Stockbridge Village Trust Limited was established on 18 February 1983 as a non-profit-making Private Company limited by guarantee. The estate within the Borough of Knowsley, which was owned by the Borough Council, was conveyed to the Trust on 6 April 1983, at the District Valuer's valuation of more than £7million. This resulted in the Cantril Farm Estate being split, with two-thirds owned by the Trust, and one third owned by Liverpool City Council. The main part of the estate was renamed Stockbridge Village, while the section in Liverpool retained the Cantril Farm name.

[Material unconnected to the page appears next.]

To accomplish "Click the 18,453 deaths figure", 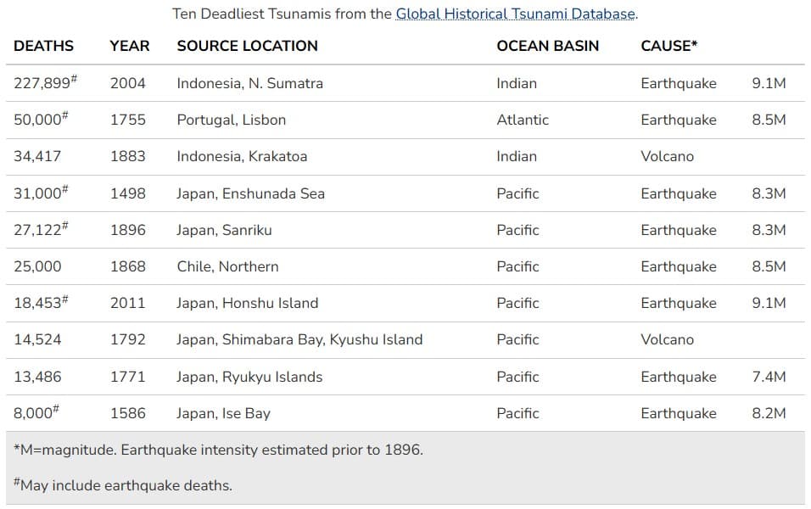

As well as the demolition of some of the tower blocks, some 600 maisonettes and 340 low-rise flats were also bulldozed. The remaining properties were refurbished. The layout of the estate was altered to improve vehicular access. The shopping and recreational areas of the estate were also improved or replaced.

All council properties on the estate were transferred to the Village housing association in 1995.

In 2010, further regeneration work began on Stockbridge Village seeing a number of changes, such as the famous Heat Waves swimming baths being demolished as well as St Dominic's school being replaced by a new community centre and two new schools.

==Notable residents==
- Footballer Micky Quinn grew up on the estate and lived there from 1967 until 1986. His father Mick Quinn senior later ran a pub in the area.
- Footballer Ian Bishop moved to the estate just after he was born in 1965. He went on to play for clubs including Everton, Manchester City and West Ham United.
- Former Liverpool striker David Fairclough grew up on the estate after moving there as a child in the 1960s.
- Comedian/actor Craig Charles moved to the estate just after he was born in 1964 and lived there until the 1980s.
- Singer Paul Rutherford, a member of Frankie Goes to Hollywood (whose "Relax" and "Two Tribes" hits topped the UK charts in 1984), also grew up on the estate after moving there as a child from an inner-city slum.
- Tommy Scott of the indie band Space wrote the song "Neighbourhood" about the bandmembers' own experiences growing up on the Cantril Farm area.
- Joey McLoughlin, a professional cyclist who won the Milk Race in 1986, grew up on Cantril Farm as the youngest of 10 children.
- Former goalkeeper Billy Mercer was born on the estate in 1969. He was a youth and reserve goalkeeper for Liverpool from 1985 to 1989 but never played a first team game. He later played for several lower league clubs, and kept goal for Chesterfield in their famous run to the FA Cup semi-finals in 1997.
- Professional boxer Rocky Fielding (Rocky 'from Stocky'), former WBA regular super middle weight world champion comes from the village.
- Ian Byrne, the current Labour Member of Parliament (MP) for Liverpool West Derby, grew up on the estate.

Despite popular belief, no members of the band The Farm were actually from Cantril Farm.